= Selected extract =

-- Opening Marker --

The era of Emperor Menelik II witnessed the first business organization- the Franco- Ethiopian Railway Company. And the company came about by virtue of an imperial concession granted to Alfred Ilg in 1894 with a view to constructing a railway from Djibouti to Ethiopia via Harar to Entoto and then to the White Nile. Since it was incorporated in France in pursuance of French company law, coupled with the fact that its head office was in Paris, it remained a French company for all practical purposes, nonetheless. In exchange for the concession, several shares had been assigned to the Emperor. The concession was for 99 years and, upon expiry, ownership of the company was to be conveyed to the Imperial Ethiopian Government.
The second company to appear was the Bank of Abyssinia which was formed in 1905 as a branch of the National Bank of Egypt. This company came into being, like the Franco-Ethiopian Railway Company, by virtue of a concession granted by the Emperor. Its total subscribed capital was $500,000 of which $100,000 was to be paid after the company commences business. With respect to share in the profits, the Imperial Ethiopian Government was entitled to 20% while the other shareholders were entitled 70%. The legal existence of the company was fixed at 50 years from the date of its formation, without any stipulation as to the company’s fate upon its expiry. Nevertheless, in 1931, the government of Ethiopia bought the company and renamed it as “Bank of Ethiopia”.
The next company that was formed in Ethiopia was the Agricultural and Commercial Development Company of Ethiopia. Unlike its predecessors, the company was incorporated in Ethiopia, and thus, it was the first Ethiopian company, though its incorporation had not been made in compliance with no existing law other than an imperial decree issued to that effect.
The formation of the afore mentioned companied and the general trend would seem to have prompted promulgation of the following commercial laws: the Law of Loans of 1924, the Decree of Concessions of 1928, the Law of Bankruptcy of 1931, and the Company Law of 1933.

-- Closing Marker --

= Data for analysis =
-- Opening Marker --

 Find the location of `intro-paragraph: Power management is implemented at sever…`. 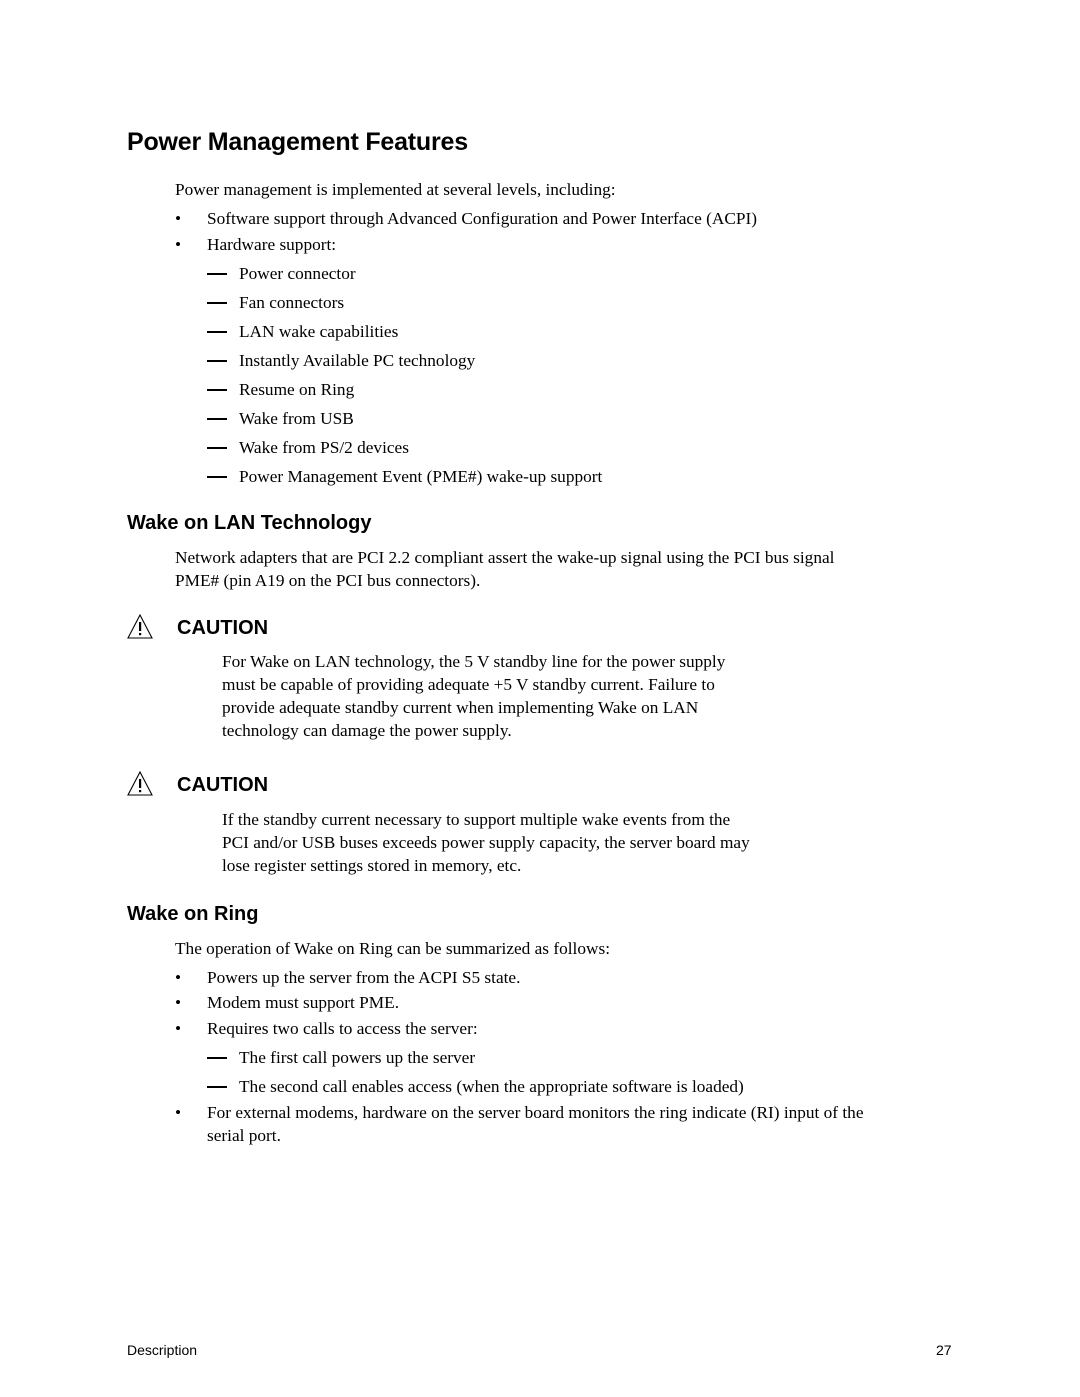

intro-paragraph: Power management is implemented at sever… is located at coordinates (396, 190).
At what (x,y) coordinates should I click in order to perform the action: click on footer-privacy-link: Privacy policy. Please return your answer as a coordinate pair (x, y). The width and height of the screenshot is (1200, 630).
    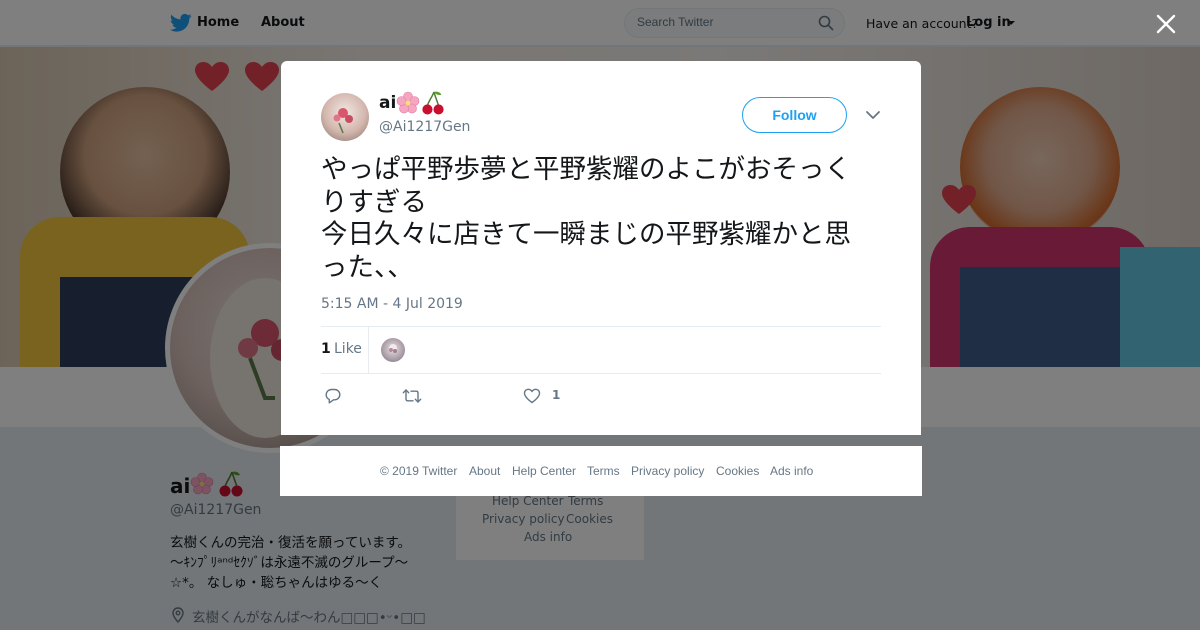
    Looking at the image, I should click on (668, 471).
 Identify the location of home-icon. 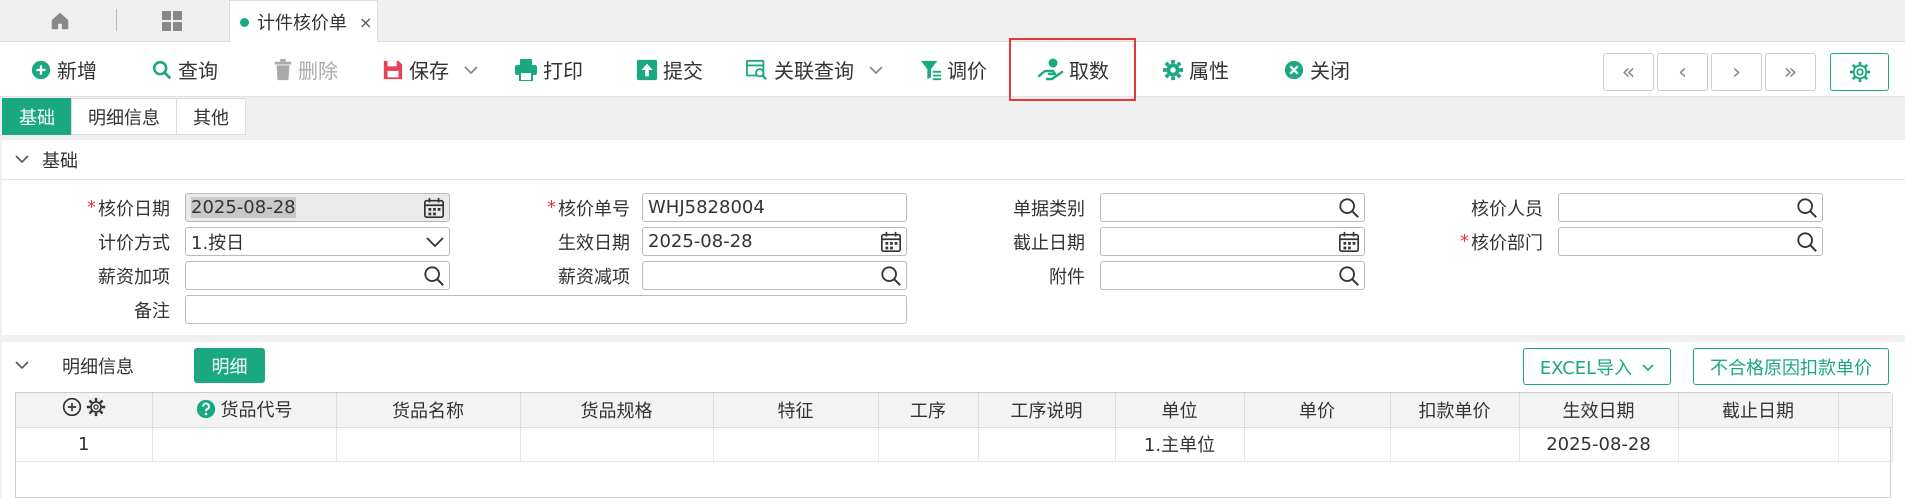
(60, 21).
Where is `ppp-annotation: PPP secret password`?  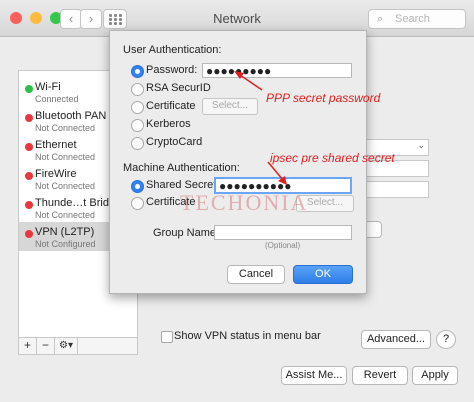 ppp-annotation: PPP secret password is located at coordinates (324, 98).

-- Closing Marker --
-- Opening Marker --

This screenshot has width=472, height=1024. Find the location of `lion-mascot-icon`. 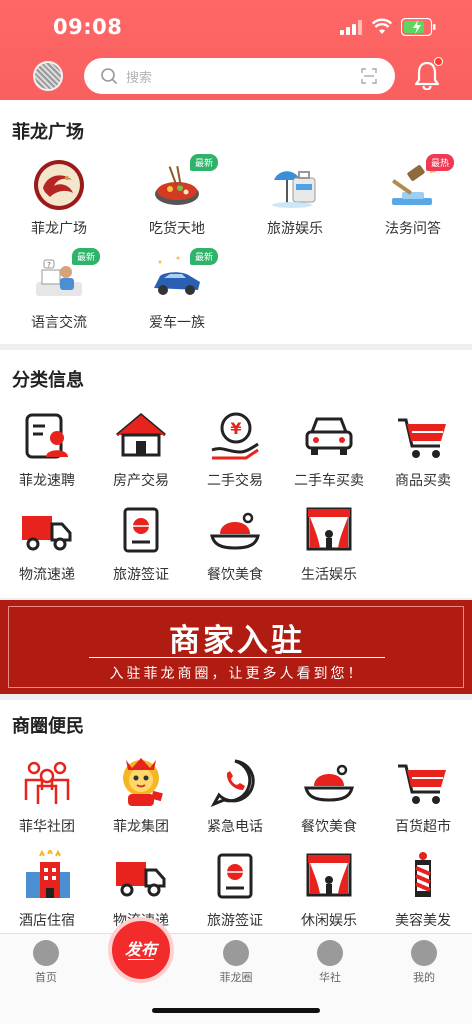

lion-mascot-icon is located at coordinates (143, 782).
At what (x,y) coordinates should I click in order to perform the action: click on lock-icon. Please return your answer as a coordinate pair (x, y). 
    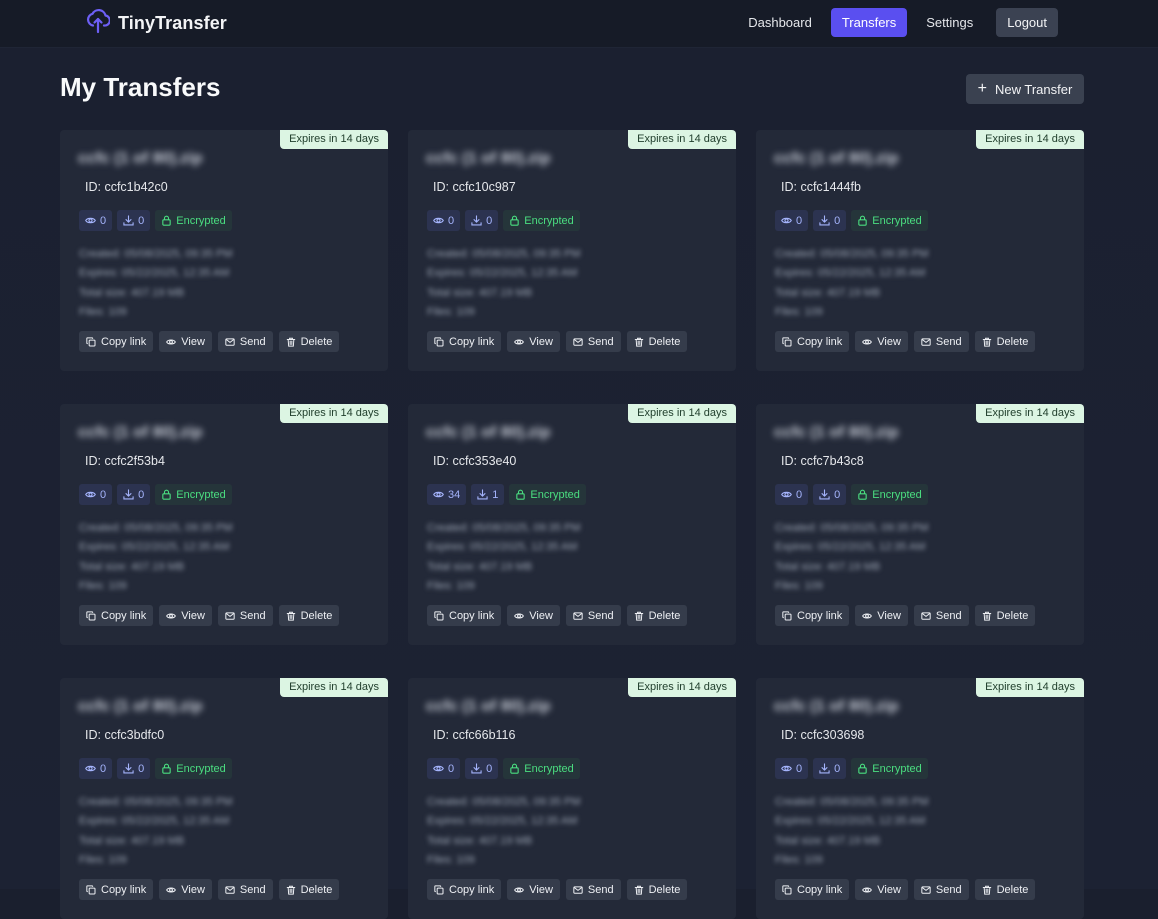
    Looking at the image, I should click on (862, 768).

-- Closing Marker --

Update the passage on early Ethiopian companies between "The formation of" and "Law of 1933.", inclusive, replacing "Law of Loans" with "Loan Law". The data was taken from a separate source.

The formation of the afore mentioned companied and the general trend would seem to have prompted promulgation of the following commercial laws: the Loan Law of 1924, the Decree of Concessions of 1928, the Law of Bankruptcy of 1931, and the Company Law of 1933.